First dates are a great time to focus on getting to know someone new, but asking the right questions can either make or break a first-time meeting. Although it's important to realize that every person and first date is different, there's nothing wrong with keeping some standard questions in mind. Figuring out the right questions about their family to ask on a first date that aren't too intense or personal can be tricky, because you never know what to expect. People who've had traumatic, or difficult childhoods might be reluctant to get into the details with someone they've just met, and that's totally understandable. That said, finding out details about their family can be very telling, especially early on.
How someone grew up has a pretty sizable effect on who they become and how they move through the world. It's hardly a secret that many insecurities and hang-ups can be linked back to childhood experiences and family dynamic. That's why getting to know someone's family background can alert you to potential character traits and red flags. However, it's usually a good idea to hold off on judging someone too much, especially after a first date. First dates aren't the time to get into anything too deep or uncomfortable. Instead focus on sussing out whether or not they're someone who you'd like to spend more time with.

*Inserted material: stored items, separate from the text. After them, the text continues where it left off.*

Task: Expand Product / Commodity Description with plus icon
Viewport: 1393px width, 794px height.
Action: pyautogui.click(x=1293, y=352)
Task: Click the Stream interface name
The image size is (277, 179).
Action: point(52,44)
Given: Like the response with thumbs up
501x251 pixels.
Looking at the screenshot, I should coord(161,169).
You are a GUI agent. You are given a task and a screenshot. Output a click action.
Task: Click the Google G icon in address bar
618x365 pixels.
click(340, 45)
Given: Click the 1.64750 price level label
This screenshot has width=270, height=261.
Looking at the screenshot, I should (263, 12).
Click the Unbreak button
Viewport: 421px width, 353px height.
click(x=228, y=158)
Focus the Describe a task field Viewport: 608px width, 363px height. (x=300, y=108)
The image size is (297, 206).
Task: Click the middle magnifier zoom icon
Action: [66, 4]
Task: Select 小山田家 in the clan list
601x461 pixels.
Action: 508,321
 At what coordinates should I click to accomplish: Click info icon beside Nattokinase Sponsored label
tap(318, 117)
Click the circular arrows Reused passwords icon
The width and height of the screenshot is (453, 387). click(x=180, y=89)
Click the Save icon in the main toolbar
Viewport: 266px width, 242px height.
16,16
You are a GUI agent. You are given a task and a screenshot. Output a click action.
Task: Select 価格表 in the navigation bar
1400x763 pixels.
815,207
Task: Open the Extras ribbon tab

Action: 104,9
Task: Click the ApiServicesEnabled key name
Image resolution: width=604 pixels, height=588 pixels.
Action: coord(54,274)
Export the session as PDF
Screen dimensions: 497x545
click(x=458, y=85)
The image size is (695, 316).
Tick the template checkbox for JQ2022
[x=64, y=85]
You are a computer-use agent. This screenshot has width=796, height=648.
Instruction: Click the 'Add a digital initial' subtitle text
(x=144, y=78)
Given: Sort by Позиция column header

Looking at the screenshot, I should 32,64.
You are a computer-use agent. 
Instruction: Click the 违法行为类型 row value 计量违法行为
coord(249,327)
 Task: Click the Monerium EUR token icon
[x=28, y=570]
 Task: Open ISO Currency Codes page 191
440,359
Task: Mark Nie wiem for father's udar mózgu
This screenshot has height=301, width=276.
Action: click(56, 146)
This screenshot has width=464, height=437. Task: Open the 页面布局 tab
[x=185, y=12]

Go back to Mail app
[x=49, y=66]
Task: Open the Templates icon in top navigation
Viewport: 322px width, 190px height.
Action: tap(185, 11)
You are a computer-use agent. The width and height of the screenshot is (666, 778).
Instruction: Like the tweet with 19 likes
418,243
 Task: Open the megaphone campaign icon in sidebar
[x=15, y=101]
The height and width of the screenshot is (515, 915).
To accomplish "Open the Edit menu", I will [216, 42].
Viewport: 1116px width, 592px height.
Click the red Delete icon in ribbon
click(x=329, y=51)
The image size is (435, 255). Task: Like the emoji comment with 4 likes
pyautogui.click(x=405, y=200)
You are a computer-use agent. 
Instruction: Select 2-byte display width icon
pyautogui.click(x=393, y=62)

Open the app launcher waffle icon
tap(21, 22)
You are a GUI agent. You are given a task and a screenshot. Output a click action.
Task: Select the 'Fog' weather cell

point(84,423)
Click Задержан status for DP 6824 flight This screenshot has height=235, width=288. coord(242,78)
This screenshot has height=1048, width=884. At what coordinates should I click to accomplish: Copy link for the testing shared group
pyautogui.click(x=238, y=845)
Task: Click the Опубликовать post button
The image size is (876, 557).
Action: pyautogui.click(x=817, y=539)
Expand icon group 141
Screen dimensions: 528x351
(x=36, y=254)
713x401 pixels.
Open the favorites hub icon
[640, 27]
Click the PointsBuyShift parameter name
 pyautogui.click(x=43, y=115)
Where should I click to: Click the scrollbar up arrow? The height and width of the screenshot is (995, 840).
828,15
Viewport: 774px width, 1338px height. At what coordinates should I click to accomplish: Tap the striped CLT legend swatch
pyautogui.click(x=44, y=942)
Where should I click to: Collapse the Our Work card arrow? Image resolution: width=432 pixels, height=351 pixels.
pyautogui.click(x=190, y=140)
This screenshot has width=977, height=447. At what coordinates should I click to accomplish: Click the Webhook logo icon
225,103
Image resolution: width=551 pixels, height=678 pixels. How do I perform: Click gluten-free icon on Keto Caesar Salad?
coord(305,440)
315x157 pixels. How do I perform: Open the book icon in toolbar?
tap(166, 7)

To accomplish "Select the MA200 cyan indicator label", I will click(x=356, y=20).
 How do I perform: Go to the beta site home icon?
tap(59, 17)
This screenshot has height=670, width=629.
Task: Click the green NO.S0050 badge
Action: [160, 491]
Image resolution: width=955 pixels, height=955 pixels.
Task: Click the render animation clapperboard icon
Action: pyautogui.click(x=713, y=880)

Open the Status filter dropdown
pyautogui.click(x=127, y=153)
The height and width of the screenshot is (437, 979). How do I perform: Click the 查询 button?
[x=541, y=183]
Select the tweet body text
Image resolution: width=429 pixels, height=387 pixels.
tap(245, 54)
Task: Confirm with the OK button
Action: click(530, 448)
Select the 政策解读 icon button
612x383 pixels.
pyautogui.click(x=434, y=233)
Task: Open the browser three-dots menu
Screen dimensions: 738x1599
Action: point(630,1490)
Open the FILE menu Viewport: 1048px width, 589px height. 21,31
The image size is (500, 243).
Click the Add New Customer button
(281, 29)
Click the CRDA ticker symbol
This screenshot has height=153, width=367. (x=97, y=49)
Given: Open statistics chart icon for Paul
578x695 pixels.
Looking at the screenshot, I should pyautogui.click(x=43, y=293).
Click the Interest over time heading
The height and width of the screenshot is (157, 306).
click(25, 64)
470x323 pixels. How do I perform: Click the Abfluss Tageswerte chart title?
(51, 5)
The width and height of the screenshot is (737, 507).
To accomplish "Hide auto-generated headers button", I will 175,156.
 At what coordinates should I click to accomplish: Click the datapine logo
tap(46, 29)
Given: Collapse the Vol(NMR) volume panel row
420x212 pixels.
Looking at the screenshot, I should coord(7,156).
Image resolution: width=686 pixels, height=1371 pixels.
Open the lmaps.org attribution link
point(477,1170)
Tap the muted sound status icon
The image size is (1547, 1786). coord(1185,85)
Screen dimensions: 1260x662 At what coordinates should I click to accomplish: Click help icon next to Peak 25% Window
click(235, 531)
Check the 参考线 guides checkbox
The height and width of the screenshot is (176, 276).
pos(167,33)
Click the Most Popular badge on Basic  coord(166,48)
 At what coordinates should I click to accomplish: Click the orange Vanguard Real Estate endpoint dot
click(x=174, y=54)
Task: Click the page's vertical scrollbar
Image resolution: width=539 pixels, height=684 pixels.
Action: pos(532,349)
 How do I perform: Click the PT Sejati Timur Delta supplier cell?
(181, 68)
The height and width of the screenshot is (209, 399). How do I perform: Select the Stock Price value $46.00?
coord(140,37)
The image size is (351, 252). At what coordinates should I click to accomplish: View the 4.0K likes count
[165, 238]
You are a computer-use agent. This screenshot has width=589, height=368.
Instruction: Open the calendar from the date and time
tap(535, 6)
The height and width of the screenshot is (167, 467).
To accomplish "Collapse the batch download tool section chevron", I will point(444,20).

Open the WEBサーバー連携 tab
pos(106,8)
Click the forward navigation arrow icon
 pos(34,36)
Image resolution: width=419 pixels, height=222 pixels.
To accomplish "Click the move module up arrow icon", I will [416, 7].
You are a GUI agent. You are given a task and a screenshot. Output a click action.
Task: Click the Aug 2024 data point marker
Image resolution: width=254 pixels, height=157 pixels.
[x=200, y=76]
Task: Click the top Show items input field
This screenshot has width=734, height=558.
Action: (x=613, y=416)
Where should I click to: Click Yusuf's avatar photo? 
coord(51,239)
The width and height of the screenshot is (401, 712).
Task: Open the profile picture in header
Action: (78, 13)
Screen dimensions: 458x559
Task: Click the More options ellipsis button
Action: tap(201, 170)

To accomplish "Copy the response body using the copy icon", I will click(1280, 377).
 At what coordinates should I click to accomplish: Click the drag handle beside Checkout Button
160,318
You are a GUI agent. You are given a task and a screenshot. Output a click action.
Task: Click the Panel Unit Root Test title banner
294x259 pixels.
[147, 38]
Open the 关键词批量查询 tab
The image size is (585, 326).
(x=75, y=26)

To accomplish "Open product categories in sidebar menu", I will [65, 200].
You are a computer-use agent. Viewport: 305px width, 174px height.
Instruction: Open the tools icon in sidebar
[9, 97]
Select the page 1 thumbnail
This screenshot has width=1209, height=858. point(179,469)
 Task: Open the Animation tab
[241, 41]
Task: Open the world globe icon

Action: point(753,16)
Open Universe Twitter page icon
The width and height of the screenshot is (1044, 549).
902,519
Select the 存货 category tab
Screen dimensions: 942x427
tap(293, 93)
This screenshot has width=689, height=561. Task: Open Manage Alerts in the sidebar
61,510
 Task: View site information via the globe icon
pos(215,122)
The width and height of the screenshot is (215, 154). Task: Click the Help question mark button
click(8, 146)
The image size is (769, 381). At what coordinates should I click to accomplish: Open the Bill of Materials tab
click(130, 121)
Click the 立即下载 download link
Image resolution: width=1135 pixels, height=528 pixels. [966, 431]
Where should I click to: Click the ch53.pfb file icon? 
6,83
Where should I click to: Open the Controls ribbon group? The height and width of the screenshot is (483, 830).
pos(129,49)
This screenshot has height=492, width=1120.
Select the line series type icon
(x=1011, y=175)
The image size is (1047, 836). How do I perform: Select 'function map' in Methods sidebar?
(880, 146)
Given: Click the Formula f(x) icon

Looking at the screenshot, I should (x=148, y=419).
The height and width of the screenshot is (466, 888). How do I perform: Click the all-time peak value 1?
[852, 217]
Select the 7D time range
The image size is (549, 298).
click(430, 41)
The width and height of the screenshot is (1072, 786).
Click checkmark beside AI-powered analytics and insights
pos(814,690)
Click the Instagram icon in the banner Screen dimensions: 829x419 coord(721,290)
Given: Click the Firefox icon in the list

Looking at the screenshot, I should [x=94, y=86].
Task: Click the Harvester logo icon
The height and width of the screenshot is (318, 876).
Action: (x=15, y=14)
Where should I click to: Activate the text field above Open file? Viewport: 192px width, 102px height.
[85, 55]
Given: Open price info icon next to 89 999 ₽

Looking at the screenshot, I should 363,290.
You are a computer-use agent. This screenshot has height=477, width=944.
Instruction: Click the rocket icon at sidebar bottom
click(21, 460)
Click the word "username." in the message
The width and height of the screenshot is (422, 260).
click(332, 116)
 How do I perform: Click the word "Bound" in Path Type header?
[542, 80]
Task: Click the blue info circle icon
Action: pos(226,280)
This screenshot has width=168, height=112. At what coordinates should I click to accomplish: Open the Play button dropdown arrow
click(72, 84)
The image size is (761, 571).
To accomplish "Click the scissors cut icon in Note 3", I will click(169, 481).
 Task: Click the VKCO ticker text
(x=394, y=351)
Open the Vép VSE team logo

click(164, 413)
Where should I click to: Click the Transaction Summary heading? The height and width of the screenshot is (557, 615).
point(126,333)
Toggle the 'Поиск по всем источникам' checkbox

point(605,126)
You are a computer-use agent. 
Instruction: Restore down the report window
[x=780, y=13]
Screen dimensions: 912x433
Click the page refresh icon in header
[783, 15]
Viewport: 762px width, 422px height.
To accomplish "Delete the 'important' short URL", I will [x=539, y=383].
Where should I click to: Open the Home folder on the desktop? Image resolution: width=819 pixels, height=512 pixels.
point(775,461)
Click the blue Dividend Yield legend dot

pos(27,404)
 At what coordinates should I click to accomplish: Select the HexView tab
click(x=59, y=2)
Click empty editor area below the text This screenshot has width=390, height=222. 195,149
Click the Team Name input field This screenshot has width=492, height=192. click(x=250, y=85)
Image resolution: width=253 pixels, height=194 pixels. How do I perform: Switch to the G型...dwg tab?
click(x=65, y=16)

When getting to know someone new, finding out about the important people in their life is key. However, it's important to be cautious, because at the end of the day, no one wants to admit if their familial relationships are strained. By asking who they're "close to" you are directing their attention to the positive relationships in their life instead of the negative ones.
"Some people ask 'Are you close to your family?' but this can be a bit personal for a first date and people usually have a canned answer for it," wrote human behavior investigator, Vanessa Van Edwards for her site, Science of People. "Instead ask them what they were like as a kid and let them tell you stories about them and their family."
There's such a big difference between asking questions that could make a date feel uncomfortable and giving them the opportunity to tell the stories they want to tell. The latter is definitely a better option.
How someone defines "home" is another low-key way of sussing out who and what's important to them. And while this might not seem like an overly family-focused question, there is undoubtedly a direct connection between home and family.
Growing up as an only child versus in a house full of siblings are very different experiences. Plus, if they do have siblings, how they speak about them can def clue you into whether or not they are close.
This a great way of asking about their parental dynamic without digging too deep — and chances are they will probably end up giving you more information than necessary because this is a question that might require a little context. For example, they may divulge that their dad was in the military, and therefore was much more strict than their mom, or something like that.
At the end of the day, you don't want to spend an entire first date drilling your date about their family. Try to focus on having fun and following the natural flow of the conversation. Remember, if things go well and you're both into each other, there will be plenty more time to dive into the deeper parts of how they got to be who they are today.